With soaring cases of gout, rickets and TB, Nel Staveley takes a look at the Victorian diseases haunting our modern nation’s health

SCIENCE and medicine have thankfully moved on quite a lot since Queen Victoria was on the throne.

But, with reports of an alarming rise in everything from rickets to gout, it appears certain diseases have not.

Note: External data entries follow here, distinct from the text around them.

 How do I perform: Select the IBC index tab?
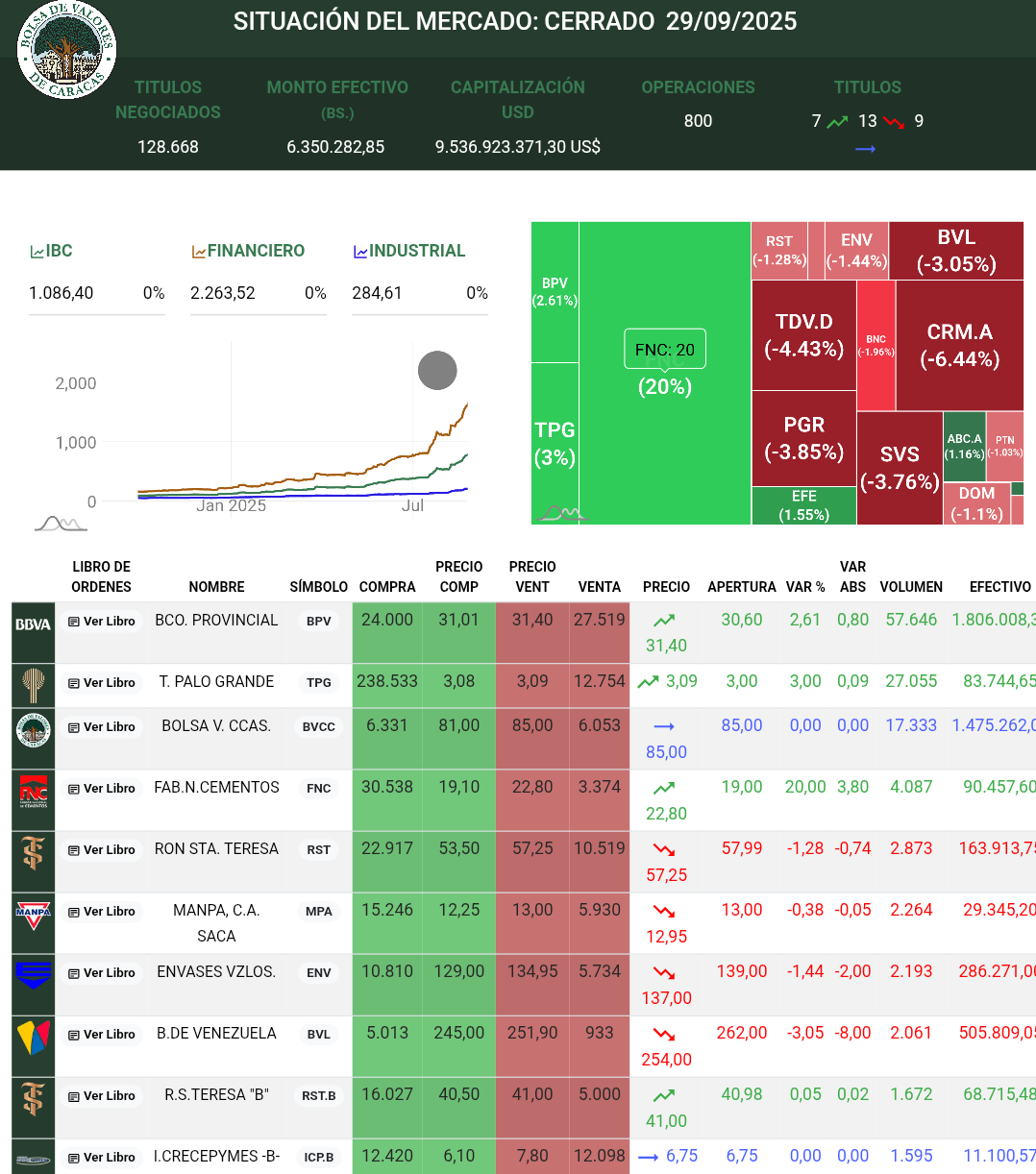(52, 251)
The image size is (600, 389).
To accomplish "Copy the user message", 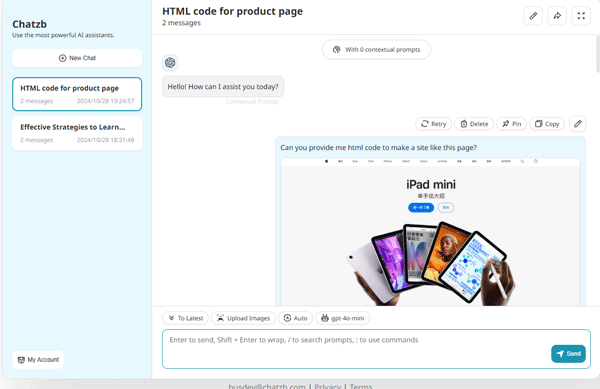I will [547, 124].
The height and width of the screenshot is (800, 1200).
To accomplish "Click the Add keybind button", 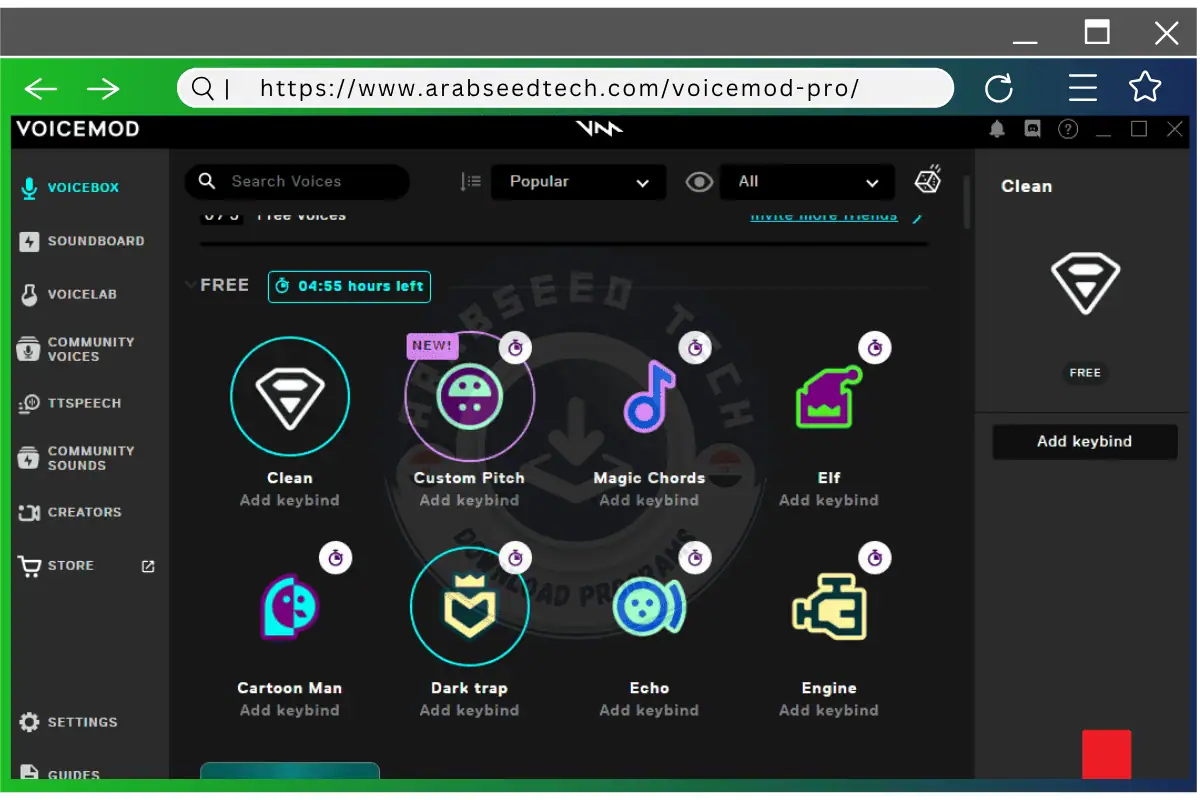I will [x=1085, y=441].
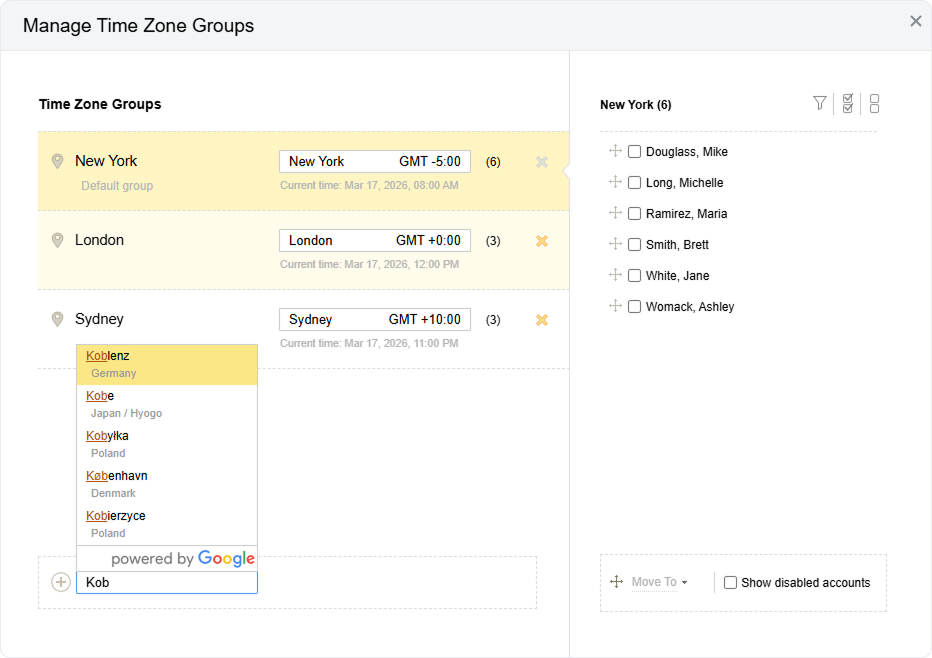
Task: Click the plus icon to add a group
Action: (60, 582)
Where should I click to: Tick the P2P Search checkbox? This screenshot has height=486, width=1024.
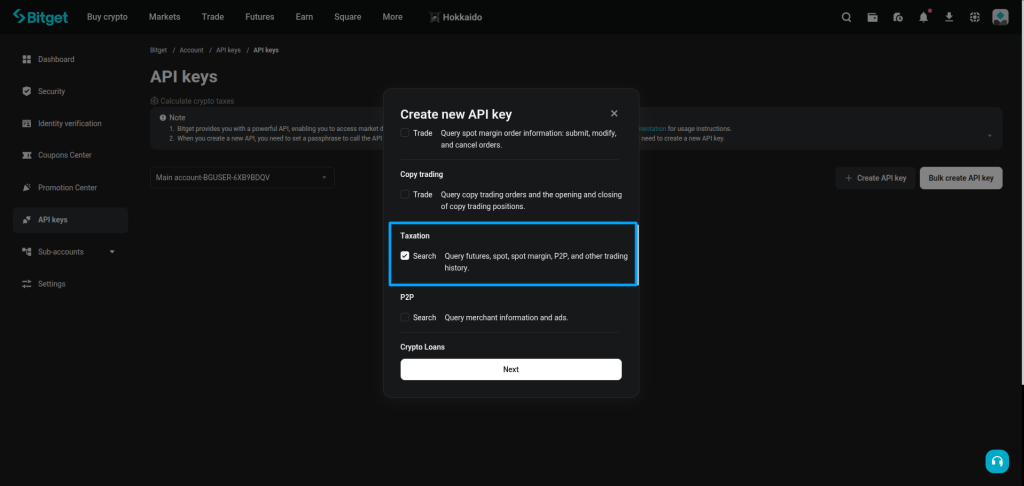pos(405,318)
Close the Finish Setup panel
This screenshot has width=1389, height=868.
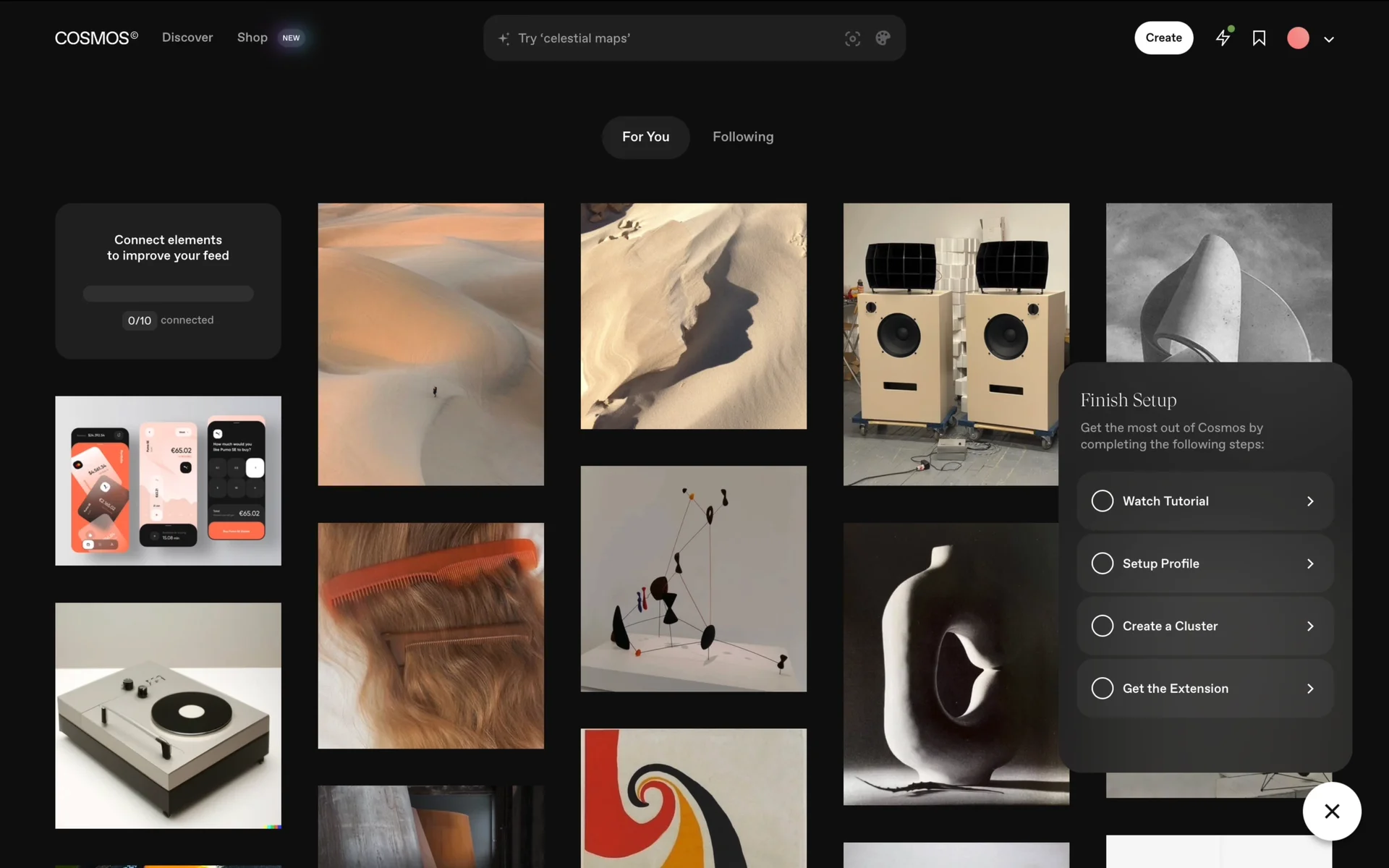(1331, 811)
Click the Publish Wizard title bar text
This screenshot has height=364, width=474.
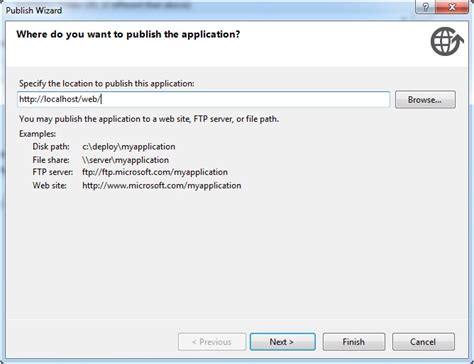(x=34, y=11)
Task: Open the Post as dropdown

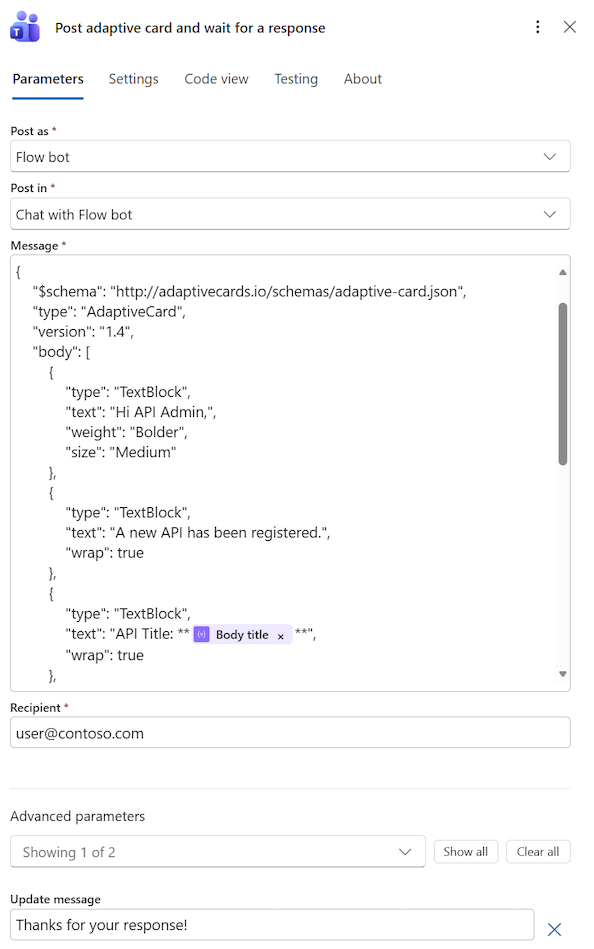Action: pyautogui.click(x=549, y=156)
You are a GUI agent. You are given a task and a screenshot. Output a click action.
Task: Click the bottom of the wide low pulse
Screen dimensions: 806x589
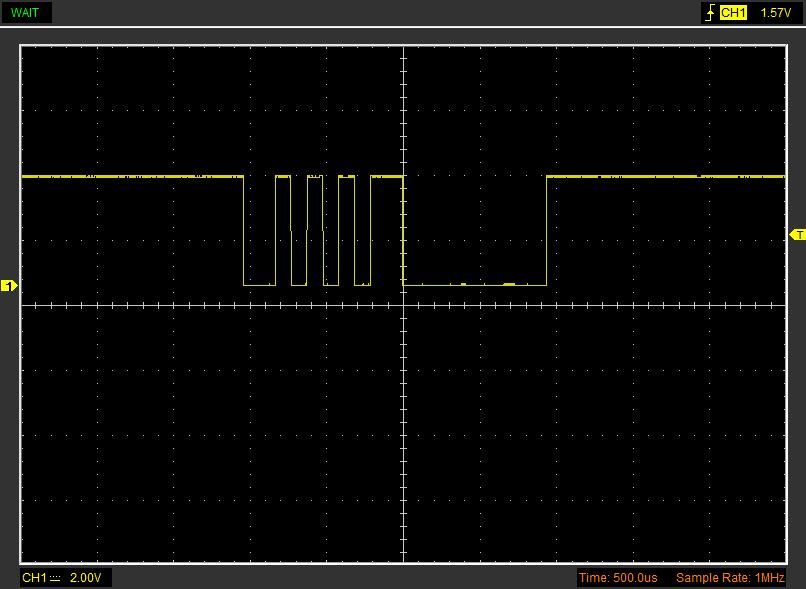(475, 285)
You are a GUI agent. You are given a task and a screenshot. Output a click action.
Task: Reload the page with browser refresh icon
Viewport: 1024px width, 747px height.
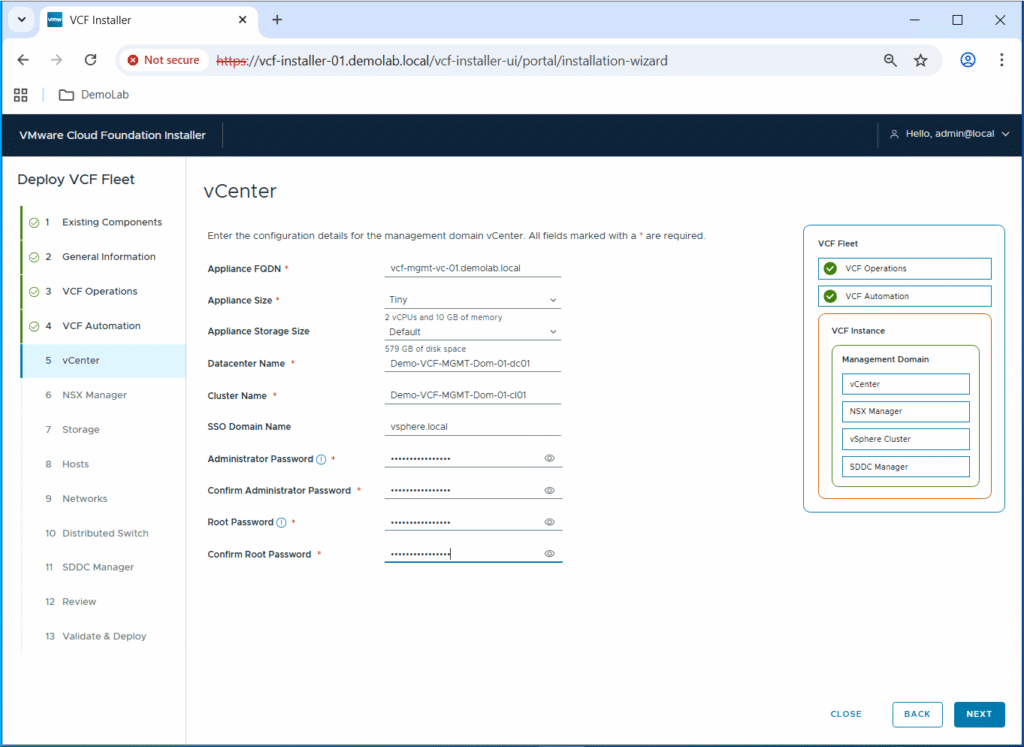click(90, 60)
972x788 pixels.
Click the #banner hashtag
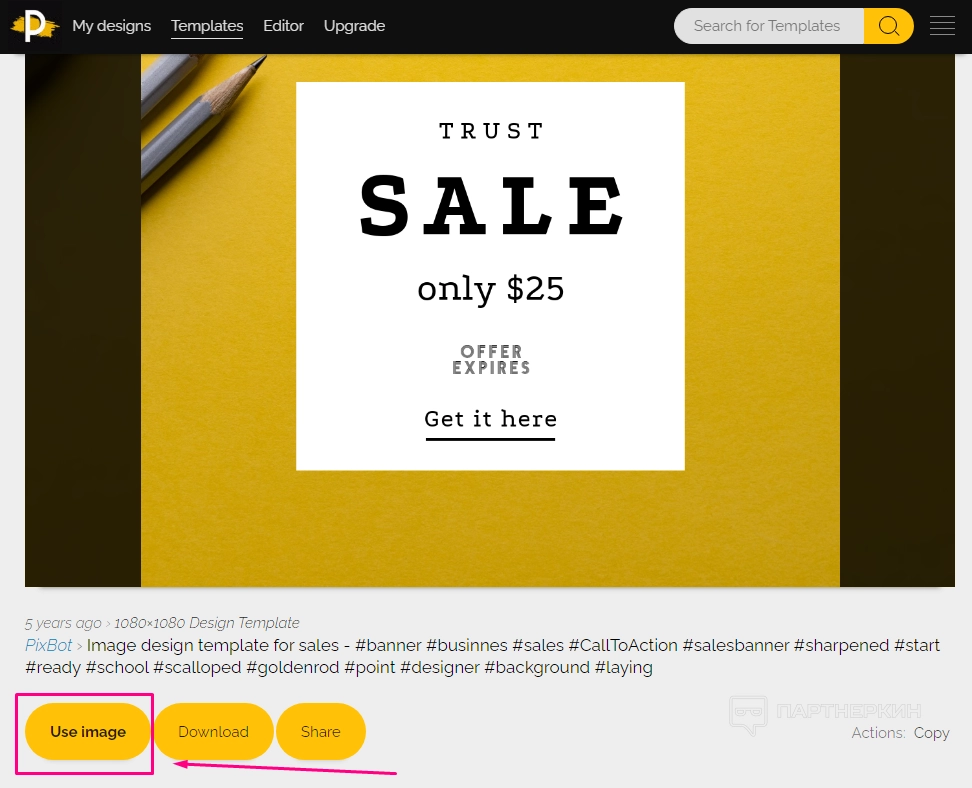(x=388, y=645)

While we might be loving all things retro at the moment, filling our homes with mid-century sofas and dressing in questionable fashions of the Eighties, this is one vintage trend we don't want be following...

RICKETS

Earlier this year, an NHS report revealed the number of hospital admissions for children suffering with rickets had increased four-fold over a decade - in just one year, 2012-2013, there were 833 reported cases. The disease, which can lead to brittle bones and deformities - commonly, bowed legs - is caused by a lack of Vitamin D, a problem for many Victorian-era children due to their often dank, dark working conditions, and a problem for many modern-era children due to their often dank, dark computer-watching conditions. It's not just the kids either; a new study by researchers at the University of Cambridge suggested 10% of adults over 40 may also be vitamin D deficient.

GOUT

A new 'Gout Nation 2014' report by Arthritis Care found one in 40 people now suffer from gout, a form of inflammatory arthritis often, and historically (think Henry VIII), linked with a rich and fatty diet. Symptoms include extremely painful, red, hot and swollen joints and shiny peeling skin, commonly on the big toe but also over the rest of the foot, knees, elbows, wrists and fingers. While people may not be eating castles full of game pie any more, our soaring obesity levels - half of us are on course to be obese by 2030 - inevitably contribute to the new wave of gout. But that's not the whole story; some people are genetically predisposed to a higher risk of gout. Chemical imbalances in the body can also be a factor, and sometimes, it can be a side-effect of other illnesses and medications.

TUBERCULOSIS

Back in the day, Tuberculosis (TB) - the virulent lung disease - was one of the world's biggest killers. It was so widespread, it even had the dubious honour of its own nickname, 'the white plague'. Modern antibiotics soon eradicated the 'plague' though, and by the Seventies, TB in the UK was all but a footnote in history. For a few years, anyway. But recently, TB rates in Britain have increased again. There are now around 9,000 cases, and between 2001 and 2010, more than 4,800 people died of the disease. Public Health England also announced last year that London has the highest rate of tuberculosis of any western European capital. It's thought antibiotic-resistant strains of the virus, plus a rising population leading to increasingly crowded cities (and increasing chances of the airborne virus to spread) are to blame.

MALNUTRITION

We might like to think we know it all about food now, with our Atkins and our gluten-free and our 5:2 diets. But actually, UK levels of malnutrition are escalating, from 5,590 in 2012-13 to 6,690 in 2013-14, a 19% increase in the number of people admitted to hospital with the condition in just one year. Worried experts have pointed to inflating food prices and stagnating wages, forcing people to opt for cheap, frozen and fat-laden options that lack necessary vitamins.

SYPHILIS

It'd be easy to think this sexually transmitted disease was nothing more than an affliction of seedy, Moulin Rouge-esque 19th century French bars and our own 18th century King George III. But it was recently reported that there's been a huge rise in cases, specifically in North Wales, where the 'usual' seven cases a year jumped to 39 cases. The culprit, according to a spokesperson for Public Health Wales, is online dating: "There is evidence that the infection is spreading particularly quickly in people who use dating websites and apps to meet other people for casual sex."